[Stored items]
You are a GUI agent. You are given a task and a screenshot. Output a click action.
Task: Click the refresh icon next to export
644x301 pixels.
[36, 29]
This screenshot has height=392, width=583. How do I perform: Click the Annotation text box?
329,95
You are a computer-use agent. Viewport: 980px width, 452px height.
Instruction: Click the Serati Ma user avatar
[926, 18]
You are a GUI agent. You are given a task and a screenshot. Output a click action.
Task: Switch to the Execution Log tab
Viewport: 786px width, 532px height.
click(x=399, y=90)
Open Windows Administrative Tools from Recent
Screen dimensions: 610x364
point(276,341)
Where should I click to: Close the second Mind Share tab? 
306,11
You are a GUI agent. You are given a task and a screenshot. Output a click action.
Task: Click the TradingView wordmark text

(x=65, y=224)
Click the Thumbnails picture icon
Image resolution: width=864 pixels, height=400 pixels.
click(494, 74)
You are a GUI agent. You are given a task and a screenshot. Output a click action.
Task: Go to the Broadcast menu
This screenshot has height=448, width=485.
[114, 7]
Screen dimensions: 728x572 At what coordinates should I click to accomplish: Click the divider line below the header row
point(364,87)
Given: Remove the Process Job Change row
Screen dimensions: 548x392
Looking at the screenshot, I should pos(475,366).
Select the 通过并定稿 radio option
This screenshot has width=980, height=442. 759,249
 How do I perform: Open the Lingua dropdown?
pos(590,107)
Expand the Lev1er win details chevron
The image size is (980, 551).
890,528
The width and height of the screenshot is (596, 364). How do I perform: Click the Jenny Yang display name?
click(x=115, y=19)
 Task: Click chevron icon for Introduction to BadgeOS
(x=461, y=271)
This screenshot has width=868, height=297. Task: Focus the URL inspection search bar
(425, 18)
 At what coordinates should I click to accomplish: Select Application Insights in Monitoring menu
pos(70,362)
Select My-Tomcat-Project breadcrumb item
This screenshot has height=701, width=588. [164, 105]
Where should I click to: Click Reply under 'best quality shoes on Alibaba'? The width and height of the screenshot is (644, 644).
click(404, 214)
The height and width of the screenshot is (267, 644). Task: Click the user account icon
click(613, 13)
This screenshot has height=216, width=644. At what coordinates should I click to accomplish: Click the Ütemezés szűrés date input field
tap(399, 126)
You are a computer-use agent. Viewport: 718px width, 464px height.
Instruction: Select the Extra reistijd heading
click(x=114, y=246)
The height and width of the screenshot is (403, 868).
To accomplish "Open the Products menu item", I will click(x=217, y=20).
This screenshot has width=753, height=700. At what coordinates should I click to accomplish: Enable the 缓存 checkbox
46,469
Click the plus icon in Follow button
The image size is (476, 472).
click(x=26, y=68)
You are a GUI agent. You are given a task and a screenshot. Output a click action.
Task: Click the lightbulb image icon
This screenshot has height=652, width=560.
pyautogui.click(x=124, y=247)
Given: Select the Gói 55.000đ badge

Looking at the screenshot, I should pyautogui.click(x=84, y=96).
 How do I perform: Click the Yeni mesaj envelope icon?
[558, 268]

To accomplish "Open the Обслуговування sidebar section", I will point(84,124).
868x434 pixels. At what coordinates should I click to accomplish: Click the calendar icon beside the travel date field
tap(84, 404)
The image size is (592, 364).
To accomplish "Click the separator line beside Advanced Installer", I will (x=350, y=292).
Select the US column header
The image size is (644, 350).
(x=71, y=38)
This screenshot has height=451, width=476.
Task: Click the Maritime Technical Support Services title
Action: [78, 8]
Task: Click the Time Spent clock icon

◆ Task details: Find each line in the entries above that contains the word "size", and copy all of those lines.

◆ Completed exercise:
The image size is (980, 551).
The image size is (476, 472).
The image size is (592, 364).
The image size is (644, 350).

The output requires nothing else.